Les sciences dont les propositions sont générales donnent plus d’étendue à l’esprit, mais souvent c’est aux dépens de la justesse ; une science particulière donne plus de justesse sur la matière, mais l’esprit borné à cette matière ne voit pas loin au-delà.
Les sciences ont deux principaux effets très importants à la société, d’un côté elles aident fort à perfectionner les arts, et de l’autre elles diminuent tous les jours les maux causés par l’ignorance grossière tels que sont les extravagances et les dérèglements du fanatisme, qui se peut nommer l’empire tyrannique de l’imagination, et effectivement là où l’on trouve un peuple très ignorant et très grossier, là aussi se trouve toujours un fanatisme furieux, turbulent et tyrannique, qui diminue par conséquent très souvent et très considérablement le bonheur de la société humaine ; il y a plus de fanatisme là où il y a plus d’ignorance, il y en a plus à Constantinople qu’à Londres.
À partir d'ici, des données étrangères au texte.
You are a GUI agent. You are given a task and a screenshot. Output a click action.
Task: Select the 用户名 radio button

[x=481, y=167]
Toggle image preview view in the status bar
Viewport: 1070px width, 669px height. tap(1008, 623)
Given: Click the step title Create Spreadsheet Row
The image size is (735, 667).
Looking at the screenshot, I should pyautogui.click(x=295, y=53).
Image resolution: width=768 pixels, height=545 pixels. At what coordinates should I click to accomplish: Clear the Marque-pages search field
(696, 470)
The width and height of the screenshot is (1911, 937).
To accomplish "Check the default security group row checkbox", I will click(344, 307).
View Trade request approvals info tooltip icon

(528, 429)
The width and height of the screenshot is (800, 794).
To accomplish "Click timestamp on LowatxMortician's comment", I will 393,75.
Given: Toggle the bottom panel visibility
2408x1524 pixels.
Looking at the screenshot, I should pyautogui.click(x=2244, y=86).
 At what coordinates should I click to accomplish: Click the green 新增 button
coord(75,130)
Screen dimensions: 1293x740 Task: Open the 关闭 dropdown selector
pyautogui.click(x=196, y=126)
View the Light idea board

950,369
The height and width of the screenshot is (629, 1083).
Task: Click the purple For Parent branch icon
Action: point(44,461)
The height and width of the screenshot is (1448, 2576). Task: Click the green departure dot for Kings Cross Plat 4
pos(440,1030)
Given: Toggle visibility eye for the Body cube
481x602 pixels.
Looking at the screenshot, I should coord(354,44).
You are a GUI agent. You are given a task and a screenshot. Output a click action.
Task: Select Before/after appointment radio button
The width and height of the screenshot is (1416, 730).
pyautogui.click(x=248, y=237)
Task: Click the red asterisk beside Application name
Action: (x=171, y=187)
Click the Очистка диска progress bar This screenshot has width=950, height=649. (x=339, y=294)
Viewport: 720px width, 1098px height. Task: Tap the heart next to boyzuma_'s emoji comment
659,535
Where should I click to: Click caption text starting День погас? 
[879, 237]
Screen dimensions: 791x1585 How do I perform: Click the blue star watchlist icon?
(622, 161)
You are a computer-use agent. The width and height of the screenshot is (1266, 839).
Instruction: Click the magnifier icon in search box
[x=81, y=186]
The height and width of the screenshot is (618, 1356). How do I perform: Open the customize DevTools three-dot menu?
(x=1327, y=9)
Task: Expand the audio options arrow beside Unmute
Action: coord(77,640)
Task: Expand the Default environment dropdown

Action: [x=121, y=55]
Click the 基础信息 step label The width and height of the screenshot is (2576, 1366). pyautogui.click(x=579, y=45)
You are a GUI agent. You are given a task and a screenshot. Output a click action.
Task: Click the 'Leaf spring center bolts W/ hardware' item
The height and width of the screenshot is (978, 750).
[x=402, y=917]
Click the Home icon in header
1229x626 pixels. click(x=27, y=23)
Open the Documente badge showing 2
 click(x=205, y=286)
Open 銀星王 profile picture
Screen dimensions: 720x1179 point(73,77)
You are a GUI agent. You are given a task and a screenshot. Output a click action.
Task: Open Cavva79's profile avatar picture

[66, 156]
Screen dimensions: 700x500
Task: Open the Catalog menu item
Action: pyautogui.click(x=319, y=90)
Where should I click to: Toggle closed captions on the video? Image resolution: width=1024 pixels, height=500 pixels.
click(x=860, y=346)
Or le grand moyen de diminuer toutes les espèces d’ignorances dangereuses, c’est de procurer dans un État un grand progrès dans les sciences, qui, en nous découvrant les causes des effets naturels, diminue peu à peu le grand crédit des préjugés d’une imagination déréglée qui sont très dangereux à la tranquillité de la société.
Or il n’est pas difficile de voir que le grand et prompt progrès des connaissances des causes naturelles et des meilleures méthodes de les enseigner dépend en partie du grand et prompt accroissement de la capitale, et particulièrement du nombre des bons collèges, et de la bonne direction des différentes académies où les lumières se communiquent, et où l’esprit se fortifie par l’exercice de la contradiction.
CINQUIÈME AVANTAGE
Le progrès des arts les plus utiles en sera beaucoup plus prompt
Personne n’ignore combien les arts sont importants à la richesse, à la commodité de la nation et à l’augmentation du bonheur de la société. Avec le secours de l’art de l’imprimerie, par exemple, dix hommes peuvent faire plus d’ouvrages et meilleurs que 300 autres et par conséquent donner leur ouvrage à trente fois meilleur marché.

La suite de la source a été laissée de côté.